Leider habe ich bisher niemanden getroffen (vielleicht auch gut so), dem Tabellen vorgelesen werden. Aber ich denke mir, dass man sich mit normaler Sehkraft mit einem Blick einen Überblick über den Tabelleninhalt verschaffen kann. - Wenn das nicht mehr funktioniert, dann soll offensichtlichlich das summary-Attribut weiterhelfen.


----------



## Loomis (6. August 2008)

Auf der Website von "Deutscher Blinden- und Sehbehindertenverband e.V. (DBSV)" wird "summary" auch nicht verwendet, finde das irgendwie seltsam


----------



## hela (6. August 2008)

Loomes hat gesagt.:


> Auf der Website von "Deutscher Blinden- und Sehbehindertenverband e.V. (DBSV)" wird "summary" auch nicht verwendet, finde das irgendwie seltsam


... die haben wahrscheinlich SELFHTML noch nicht gelesen. Oder? ;-)


----------



## hela (8. August 2008)

Kleiner Nachtrag:

Ein Blick auf die Seite http://www.barrierefreies-webdesign.de/ bringt eventuell einen anderen Aspekt.
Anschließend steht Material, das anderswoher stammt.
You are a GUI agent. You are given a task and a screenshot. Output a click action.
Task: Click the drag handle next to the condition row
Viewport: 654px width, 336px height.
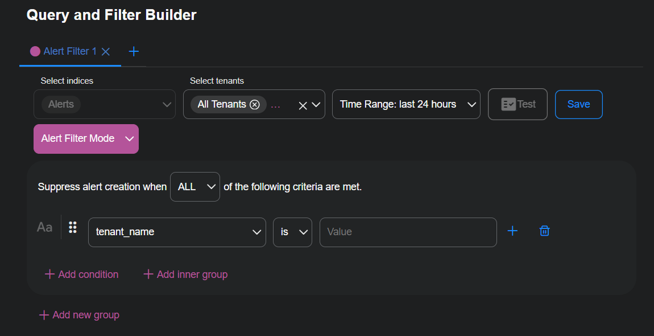(x=72, y=227)
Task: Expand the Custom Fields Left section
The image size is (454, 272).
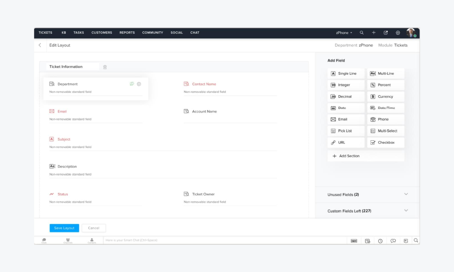Action: pos(406,210)
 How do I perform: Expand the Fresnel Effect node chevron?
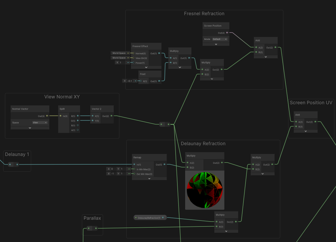[146, 67]
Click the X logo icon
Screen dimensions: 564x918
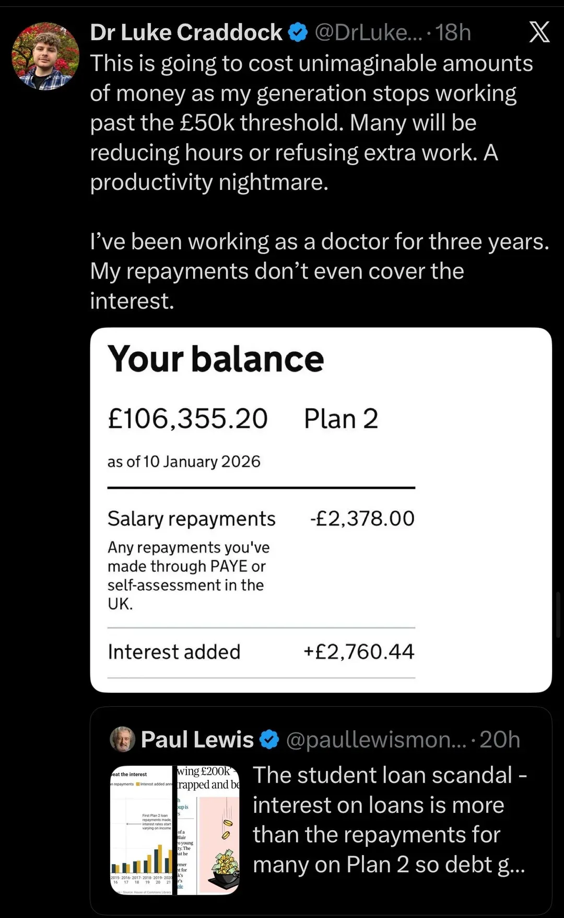coord(539,32)
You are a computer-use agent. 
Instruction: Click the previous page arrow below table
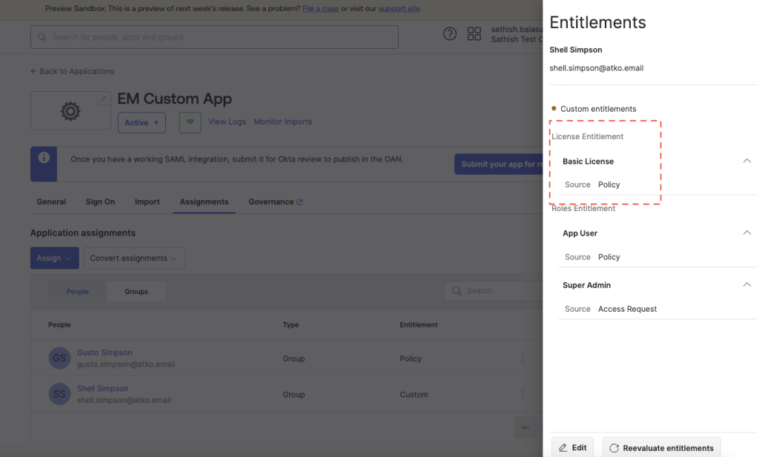pos(525,427)
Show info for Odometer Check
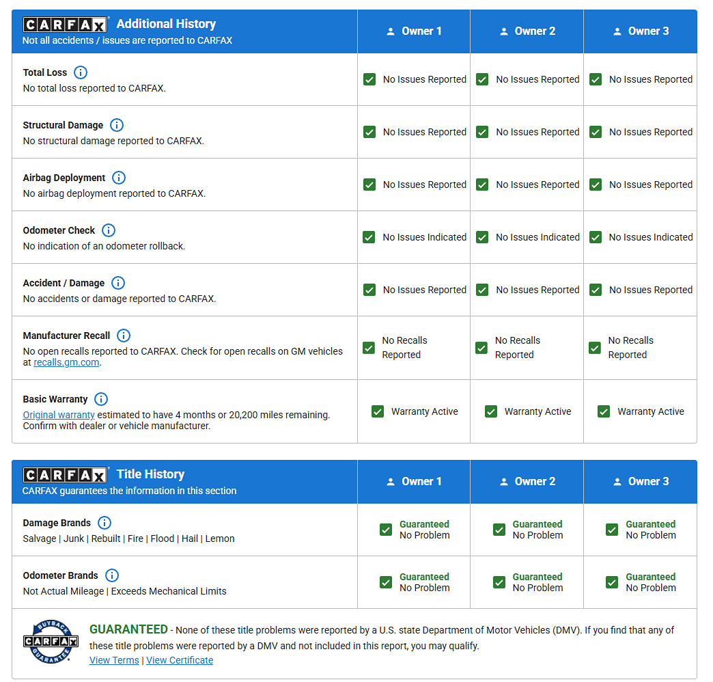Screen dimensions: 713x682 click(109, 230)
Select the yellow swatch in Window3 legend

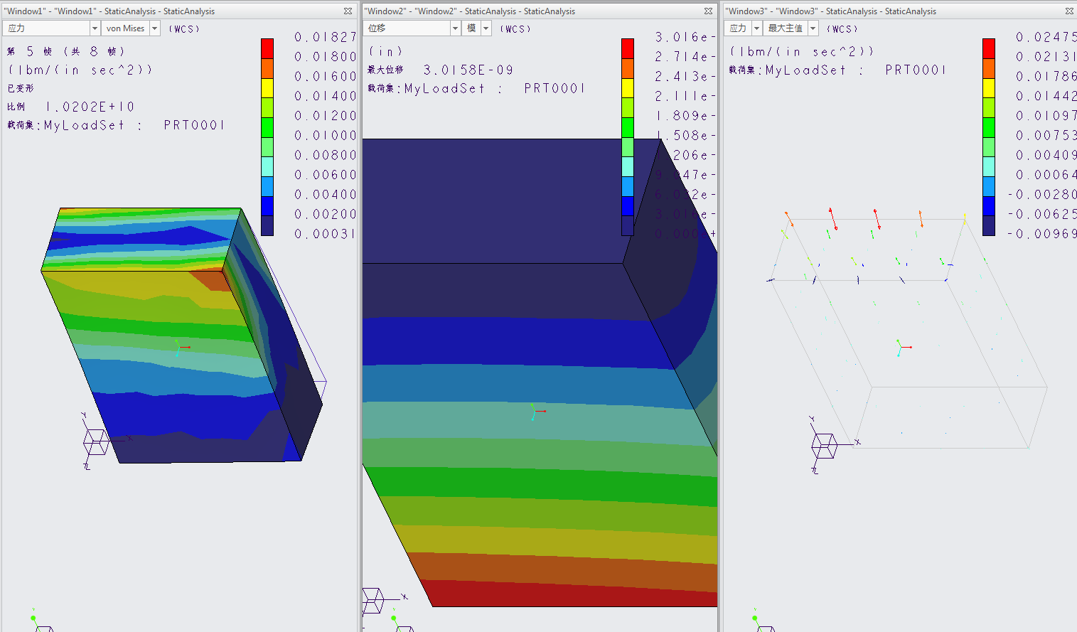[989, 87]
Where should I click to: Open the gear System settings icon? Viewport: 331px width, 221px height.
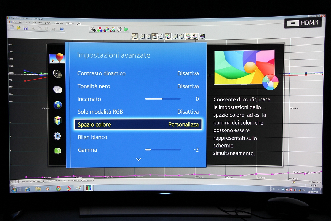[x=57, y=136]
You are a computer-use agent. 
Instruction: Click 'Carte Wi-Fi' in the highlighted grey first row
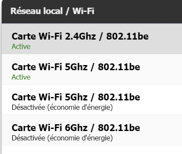[x=37, y=36]
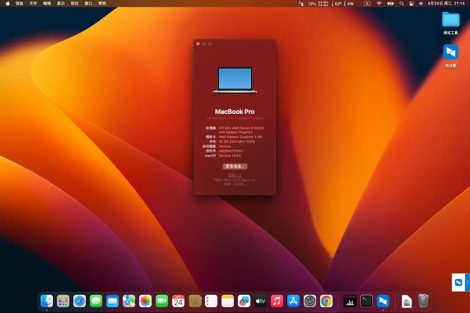The height and width of the screenshot is (313, 470).
Task: Launch the App Store from the Dock
Action: coord(293,301)
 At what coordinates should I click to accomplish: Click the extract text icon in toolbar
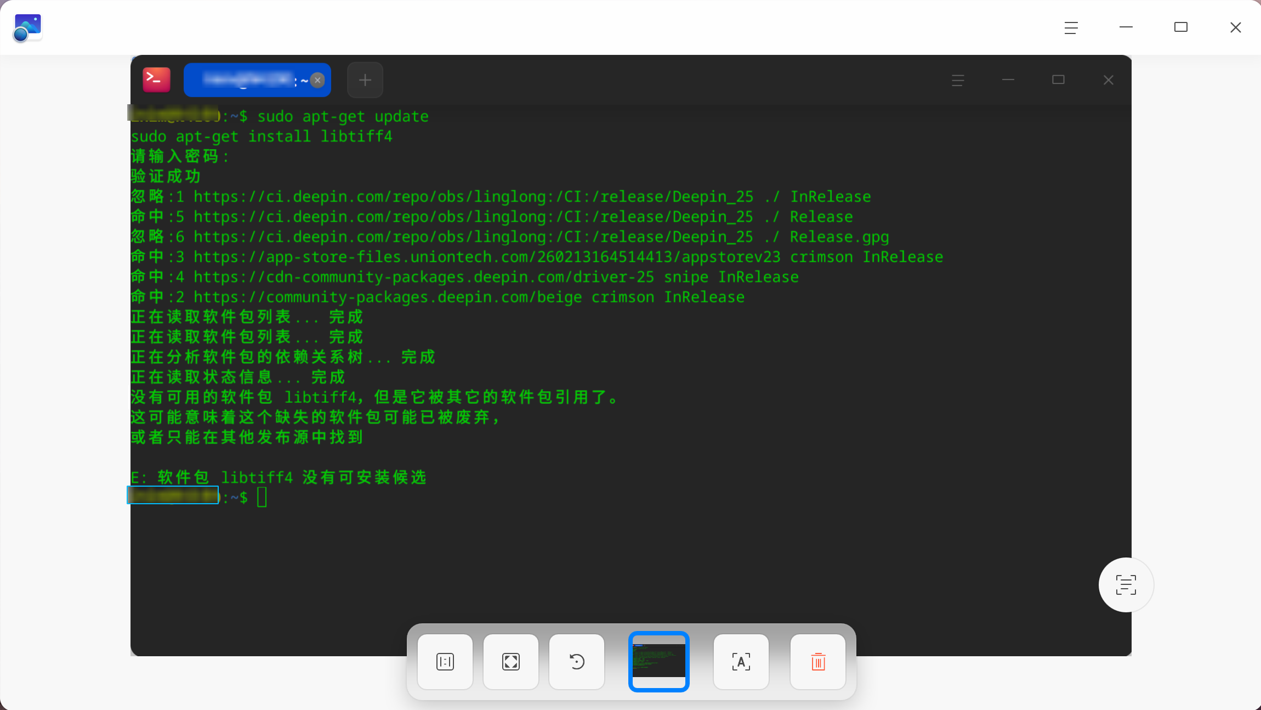741,662
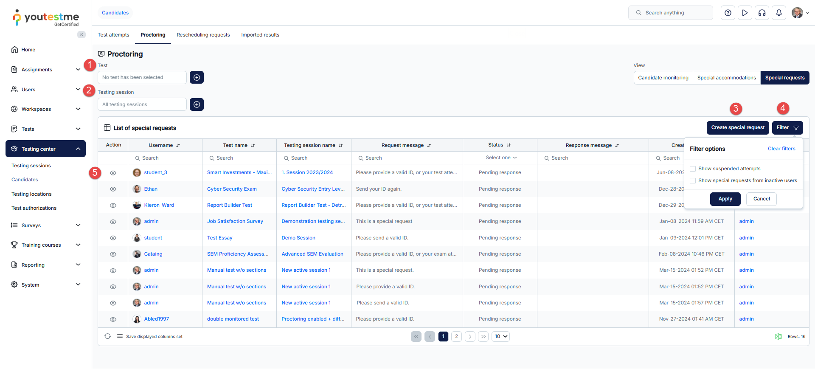
Task: Click the help question mark icon
Action: pos(728,13)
Im Qelltext der Tabellen dieses Angebotes (z.B. hier) sieht man, dass sowohl ein summary-Attribut als auch ein caption-Element vorhanden ist. Im caption-Element wird der Tabelleninhalt kurz erklärt und im summary-Attribut ist der Tabellenaufbau beschrieben, eben so:





> Die Tabelle zeigt in der ersten Spalte eine alphabetisch sortierte Liste von HTML-Attributen, die die Barrierefreiheit einer Webseite f&ouml;rdern k&ouml;nnen. In der zweiten Spalte finden sich die Elemente, auf die sich die Attribute anwenden lassen und in der dritten Spalte die Funktion des Attributs.


Soweit ich das sehen konnte sind in den Tabellen der Seiten des Deutscher Blinden- und Sehbehindertenverband e.V. überall ein caption-Element enthalten. Wahrscheinlich ist das das mindeste was man machen sollte, um entsprechend der BITV ordentlich bewertet zu werden.


----------